Turkey has restricted access to large swaths of border territory where its force buildup is occurring. A major incursion would have greater political ramifications than pursuits, and Turkish leaders say it would require parliamentary approval.

The Turkish officials who spoke to The Associated Press about Wednesday's raid did so on condition of anonymity because they were not authorized to speak to the media. One of them said 600 commandos took part, and returned to Turkey by the end of the day.

An Iraqi Kurd official who spoke on condition of anonymity said Turkish soldiers had crossed the border on Wednesday chasing guerrillas hours after the military said rebels had fired from across the frontier near the Turkish border town of Cukurca.

Some Iraqi government officials also denied the report of the raid, and U.S. officials said they could not confirm it.

Turkish leaders say the guerrillas cross into Turkey to stage attacks in their recently escalated fight to win autonomy for southeastern Turkey, where ethnic Kurds make up much of the population.

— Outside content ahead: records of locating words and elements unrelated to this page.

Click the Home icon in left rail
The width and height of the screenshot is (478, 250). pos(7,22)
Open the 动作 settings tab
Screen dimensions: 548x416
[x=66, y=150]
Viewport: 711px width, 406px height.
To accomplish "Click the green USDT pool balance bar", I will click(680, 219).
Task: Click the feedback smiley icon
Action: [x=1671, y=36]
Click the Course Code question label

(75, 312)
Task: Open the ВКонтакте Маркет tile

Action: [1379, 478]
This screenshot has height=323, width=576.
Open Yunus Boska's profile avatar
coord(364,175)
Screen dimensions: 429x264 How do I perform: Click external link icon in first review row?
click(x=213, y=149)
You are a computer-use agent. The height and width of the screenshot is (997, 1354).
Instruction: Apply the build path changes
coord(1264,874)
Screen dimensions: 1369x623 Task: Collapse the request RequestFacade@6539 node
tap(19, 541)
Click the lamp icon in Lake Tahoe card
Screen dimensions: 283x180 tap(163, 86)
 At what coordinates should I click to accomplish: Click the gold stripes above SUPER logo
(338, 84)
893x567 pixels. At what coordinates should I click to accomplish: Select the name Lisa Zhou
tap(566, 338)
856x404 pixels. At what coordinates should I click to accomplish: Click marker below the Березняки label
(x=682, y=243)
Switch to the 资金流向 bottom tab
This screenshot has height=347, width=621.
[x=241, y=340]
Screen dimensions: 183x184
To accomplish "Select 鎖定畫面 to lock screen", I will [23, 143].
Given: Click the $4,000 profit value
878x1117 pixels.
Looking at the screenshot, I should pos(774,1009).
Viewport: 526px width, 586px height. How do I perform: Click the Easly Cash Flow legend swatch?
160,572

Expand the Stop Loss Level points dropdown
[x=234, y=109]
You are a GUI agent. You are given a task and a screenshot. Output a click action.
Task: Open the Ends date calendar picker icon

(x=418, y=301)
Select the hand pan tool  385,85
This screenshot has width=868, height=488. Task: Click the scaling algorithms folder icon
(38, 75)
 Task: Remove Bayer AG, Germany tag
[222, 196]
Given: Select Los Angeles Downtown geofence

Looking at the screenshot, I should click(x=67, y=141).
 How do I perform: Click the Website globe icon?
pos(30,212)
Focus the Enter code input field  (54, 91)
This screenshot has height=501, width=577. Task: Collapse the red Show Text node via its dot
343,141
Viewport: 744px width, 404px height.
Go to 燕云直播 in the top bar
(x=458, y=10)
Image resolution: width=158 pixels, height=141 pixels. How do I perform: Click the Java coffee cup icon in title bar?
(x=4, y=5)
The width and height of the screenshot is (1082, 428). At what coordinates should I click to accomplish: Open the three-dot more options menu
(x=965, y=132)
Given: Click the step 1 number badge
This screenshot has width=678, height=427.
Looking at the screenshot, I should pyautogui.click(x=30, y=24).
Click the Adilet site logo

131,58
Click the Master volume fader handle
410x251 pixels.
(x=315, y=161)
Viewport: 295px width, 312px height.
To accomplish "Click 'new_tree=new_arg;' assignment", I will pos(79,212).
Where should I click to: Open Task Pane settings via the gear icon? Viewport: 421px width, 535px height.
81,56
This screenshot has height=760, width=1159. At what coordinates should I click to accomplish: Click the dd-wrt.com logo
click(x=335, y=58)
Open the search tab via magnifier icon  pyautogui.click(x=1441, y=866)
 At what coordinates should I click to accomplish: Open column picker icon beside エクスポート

U.S. officials have argued against a major Turkish incursion into northern Iraq, one of the few spots of relative stability in the country. Some think Turkey may hope its military buildup will push the United States and Iraqi Kurds to crack down on the separatists and head off a Turkish offensive.

The military has announced new "temporary security zones" along the Iraq border. It said the zones would be in place until Sept. 9, but gave no other information.

Turkish media said the areas would be closed to civilian plane flights, and that additional security measures would be implemented in the zones and entry would be restricted.